I call Mr. A’s daughter. She speaks English. I describe what is happening and that because her father is working to breath and requiring the maximum amount of oxygen we can provide noninvasively, I tell her that he urgently needs to go to the ICU. I can hear the distress in her voice over the phone, and she confirms that Mr. A has told her that he would want to do everything to be able to live, including intubation and being connected to a ventilator. We hang up.

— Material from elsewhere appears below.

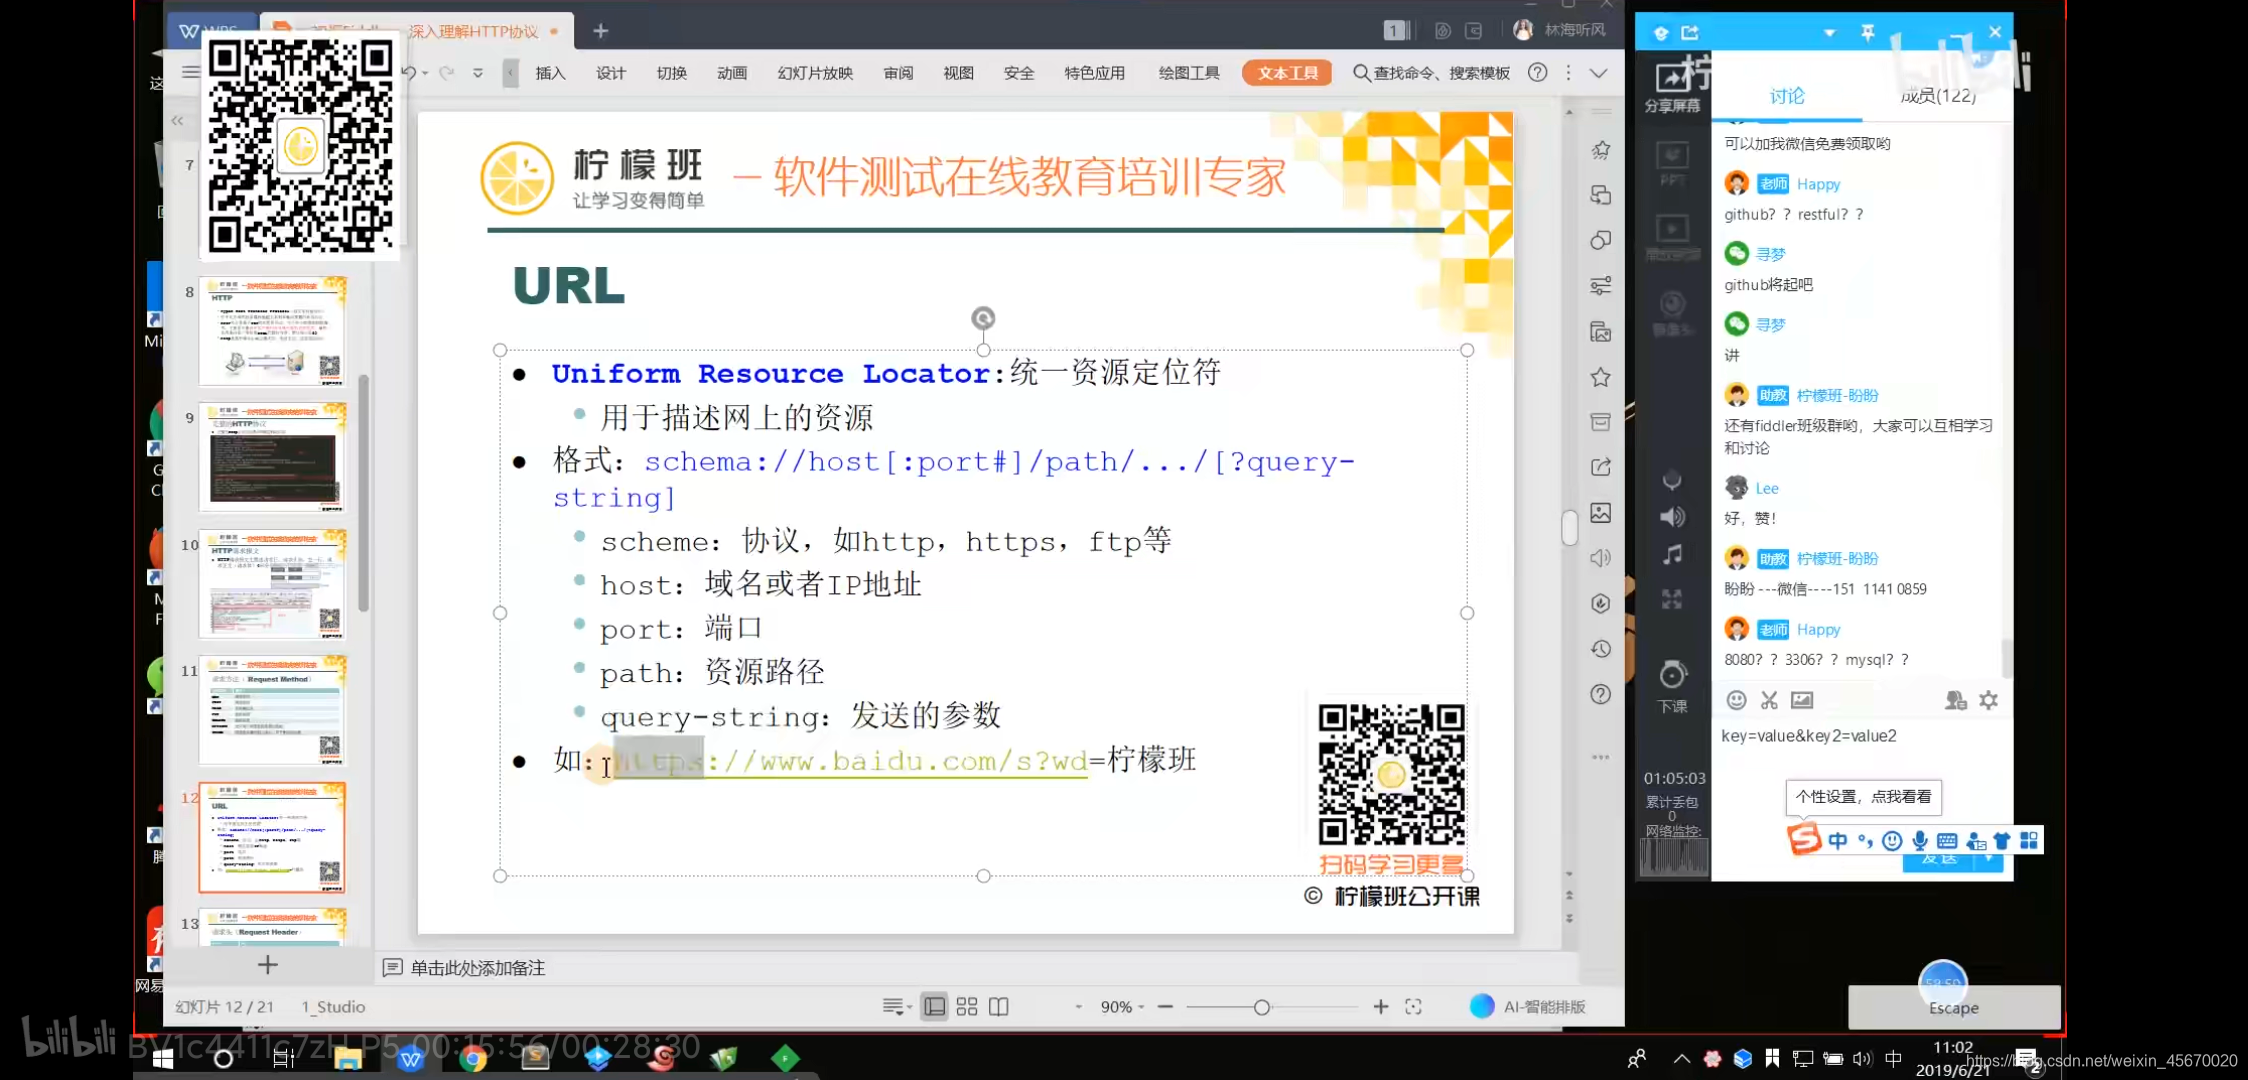Open the 90% zoom level dropdown

[x=1121, y=1007]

There is about 600 liters in a 2,000 PSI tank of oxygen. With the high flow nasal canula device, its maximum rate of O2 delivery is 60 liters per minute. Do the math, and an oxygen tank can last ten minutes. There was some back and forth between the ICU nurses accepting Mr. A, who were concerned that there wouldn’t be enough oxygen to transport him at this maximum rate of O2, and that when he arrived, his oxygen saturation would be dangerously low and his heart could stop. We called the anesthesiology team to intubate Mr. A in the PACU, but they decided that because he was still speaking coherently and to them resting comfortably, although tachypneic (breathing rapidly), it was safe to wait to intubate him. Now connected to a mobile monitor and Mr. A’s bed equipped with four O2 tanks, accompanied by a respiratory therapist, two nurses, and the anesthesiology attending, all gowned in PPE, sprinting, we push and hover closely to Mr. A’s bed as if it were a bobsled. Panting to breath within my N95 mask, I hear the staccato sounds of the cardiac monitor beeping and wheels gliding down the long, endless corridor that leads to the inpatient tower and the ICUs.
Mr. A was intubated shortly after by the ICU fellow. It’s 12:45 AM.

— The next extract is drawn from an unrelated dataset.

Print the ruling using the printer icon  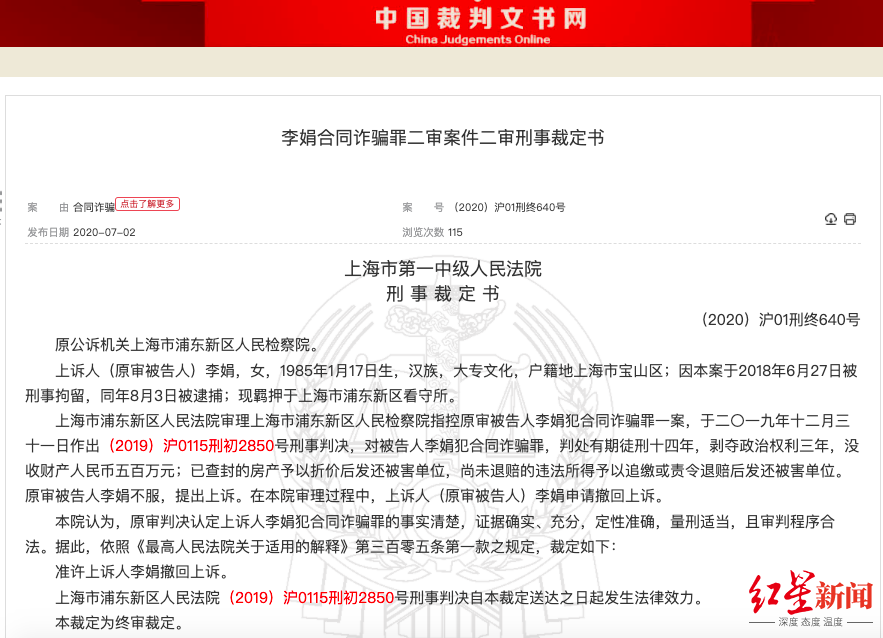[850, 219]
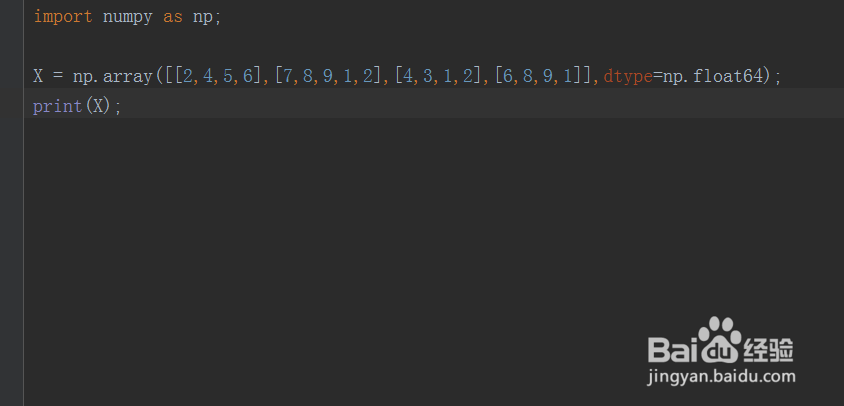Image resolution: width=844 pixels, height=406 pixels.
Task: Click the 'as' keyword in import line
Action: pos(173,17)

A week later, I am at home sitting at my desk in my apartment in Monterey Hills, a condominium community just ten minutes away from the medical center. My fiancé is cooking Shepherd’s Pie in the kitchen. For whatever reason, compulsively, I remotely log onto the EMR from my computer and scan the ICU team lists. Mr. A was one of several I had sent to the ICU for COVID during that week of nights, with the other night float residents each sending several as well. I search his name, and see that he died in the ICU just two days prior. I begin to cry. I read that his family came to see him in his last moments. I can only imagine that the most tragic and difficult part about all of this is that these people die alone, away from their families, in a strange place. I wipe my tears with the back of my hand, and then begin to type away about how I met Mr. A.